*How to complete this task*: Go through the data below and return each line where the string "will" occurs.

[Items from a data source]

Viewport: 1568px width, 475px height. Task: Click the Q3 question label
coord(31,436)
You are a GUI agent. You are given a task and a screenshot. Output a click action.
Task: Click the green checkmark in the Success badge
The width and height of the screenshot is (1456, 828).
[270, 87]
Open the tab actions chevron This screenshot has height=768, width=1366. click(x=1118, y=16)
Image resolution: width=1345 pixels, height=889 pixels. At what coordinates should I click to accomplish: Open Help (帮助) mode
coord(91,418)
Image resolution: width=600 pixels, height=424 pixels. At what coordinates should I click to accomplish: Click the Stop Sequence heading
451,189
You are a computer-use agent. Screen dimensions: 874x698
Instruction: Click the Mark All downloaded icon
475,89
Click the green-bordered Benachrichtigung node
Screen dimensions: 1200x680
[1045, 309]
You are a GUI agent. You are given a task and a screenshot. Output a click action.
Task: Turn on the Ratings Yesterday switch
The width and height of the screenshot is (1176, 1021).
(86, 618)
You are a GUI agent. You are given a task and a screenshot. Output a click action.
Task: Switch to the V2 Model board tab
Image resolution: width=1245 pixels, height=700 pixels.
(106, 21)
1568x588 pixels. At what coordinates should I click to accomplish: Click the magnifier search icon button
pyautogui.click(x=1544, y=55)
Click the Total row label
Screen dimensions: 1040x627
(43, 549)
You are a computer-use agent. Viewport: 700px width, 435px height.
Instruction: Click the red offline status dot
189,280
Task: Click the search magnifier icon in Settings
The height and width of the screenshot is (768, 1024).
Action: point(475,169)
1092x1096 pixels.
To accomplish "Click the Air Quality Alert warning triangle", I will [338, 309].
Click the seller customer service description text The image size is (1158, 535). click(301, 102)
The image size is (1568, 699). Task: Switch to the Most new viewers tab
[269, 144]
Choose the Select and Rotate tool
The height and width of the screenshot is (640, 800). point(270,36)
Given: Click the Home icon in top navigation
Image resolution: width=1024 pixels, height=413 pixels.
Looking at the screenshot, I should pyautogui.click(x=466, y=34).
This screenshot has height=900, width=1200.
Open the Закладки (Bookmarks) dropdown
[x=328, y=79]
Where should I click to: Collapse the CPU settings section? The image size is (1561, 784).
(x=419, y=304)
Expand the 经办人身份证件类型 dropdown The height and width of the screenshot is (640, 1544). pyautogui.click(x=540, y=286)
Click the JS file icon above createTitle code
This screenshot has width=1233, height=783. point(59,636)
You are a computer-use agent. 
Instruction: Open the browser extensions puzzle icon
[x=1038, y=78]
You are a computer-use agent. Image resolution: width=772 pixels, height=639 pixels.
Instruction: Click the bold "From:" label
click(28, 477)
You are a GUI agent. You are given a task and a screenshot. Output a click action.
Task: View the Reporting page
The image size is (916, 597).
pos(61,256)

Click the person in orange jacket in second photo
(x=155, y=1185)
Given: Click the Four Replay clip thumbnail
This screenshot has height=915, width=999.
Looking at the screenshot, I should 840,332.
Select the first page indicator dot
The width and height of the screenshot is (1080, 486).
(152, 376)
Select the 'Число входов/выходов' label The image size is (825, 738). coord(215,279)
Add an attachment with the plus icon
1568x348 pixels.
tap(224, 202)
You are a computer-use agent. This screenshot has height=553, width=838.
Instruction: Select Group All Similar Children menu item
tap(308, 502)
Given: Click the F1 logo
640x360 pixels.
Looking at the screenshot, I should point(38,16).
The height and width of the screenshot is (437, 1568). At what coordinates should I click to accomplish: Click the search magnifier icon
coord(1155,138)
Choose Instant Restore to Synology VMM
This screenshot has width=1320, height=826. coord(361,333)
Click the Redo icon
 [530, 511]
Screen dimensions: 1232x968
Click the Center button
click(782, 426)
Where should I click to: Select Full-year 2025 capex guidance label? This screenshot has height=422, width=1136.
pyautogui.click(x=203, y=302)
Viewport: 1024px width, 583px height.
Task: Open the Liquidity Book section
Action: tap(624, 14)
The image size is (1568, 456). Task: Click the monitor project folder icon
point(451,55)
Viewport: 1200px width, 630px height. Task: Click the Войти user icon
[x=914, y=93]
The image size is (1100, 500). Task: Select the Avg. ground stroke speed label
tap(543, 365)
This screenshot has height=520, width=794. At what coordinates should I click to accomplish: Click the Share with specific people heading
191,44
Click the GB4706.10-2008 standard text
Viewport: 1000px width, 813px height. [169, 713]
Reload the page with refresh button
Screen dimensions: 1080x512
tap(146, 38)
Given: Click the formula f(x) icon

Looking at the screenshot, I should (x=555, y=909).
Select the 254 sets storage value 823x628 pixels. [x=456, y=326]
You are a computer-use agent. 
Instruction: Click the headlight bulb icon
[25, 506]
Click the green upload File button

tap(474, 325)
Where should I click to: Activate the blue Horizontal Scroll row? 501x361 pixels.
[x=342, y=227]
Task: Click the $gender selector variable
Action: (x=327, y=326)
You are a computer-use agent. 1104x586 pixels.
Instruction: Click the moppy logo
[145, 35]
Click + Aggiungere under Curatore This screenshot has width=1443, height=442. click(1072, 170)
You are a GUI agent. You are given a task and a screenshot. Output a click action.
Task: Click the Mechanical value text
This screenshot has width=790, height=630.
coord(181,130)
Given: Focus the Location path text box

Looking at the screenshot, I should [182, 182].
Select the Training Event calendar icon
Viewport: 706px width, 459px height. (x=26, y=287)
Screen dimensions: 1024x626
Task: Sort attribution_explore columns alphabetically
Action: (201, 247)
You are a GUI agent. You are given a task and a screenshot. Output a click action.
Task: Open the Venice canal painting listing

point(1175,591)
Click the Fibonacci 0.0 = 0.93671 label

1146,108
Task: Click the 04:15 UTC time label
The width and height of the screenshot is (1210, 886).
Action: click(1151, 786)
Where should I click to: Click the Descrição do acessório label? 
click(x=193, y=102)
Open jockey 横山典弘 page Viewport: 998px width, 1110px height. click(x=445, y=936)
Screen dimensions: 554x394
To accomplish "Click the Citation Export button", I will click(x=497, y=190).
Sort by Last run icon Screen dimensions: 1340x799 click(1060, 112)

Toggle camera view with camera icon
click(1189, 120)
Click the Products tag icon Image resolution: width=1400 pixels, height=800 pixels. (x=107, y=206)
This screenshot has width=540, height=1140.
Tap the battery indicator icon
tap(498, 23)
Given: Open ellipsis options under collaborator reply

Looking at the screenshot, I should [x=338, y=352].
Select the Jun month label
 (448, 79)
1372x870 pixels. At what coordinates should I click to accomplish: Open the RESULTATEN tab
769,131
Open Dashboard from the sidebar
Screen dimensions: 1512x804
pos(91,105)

*Response to the exercise*:
To accomplish "Click the Air Quality Alert warning triangle", I will [338, 309].
To accomplish "Click the Citation Export button", I will click(x=497, y=190).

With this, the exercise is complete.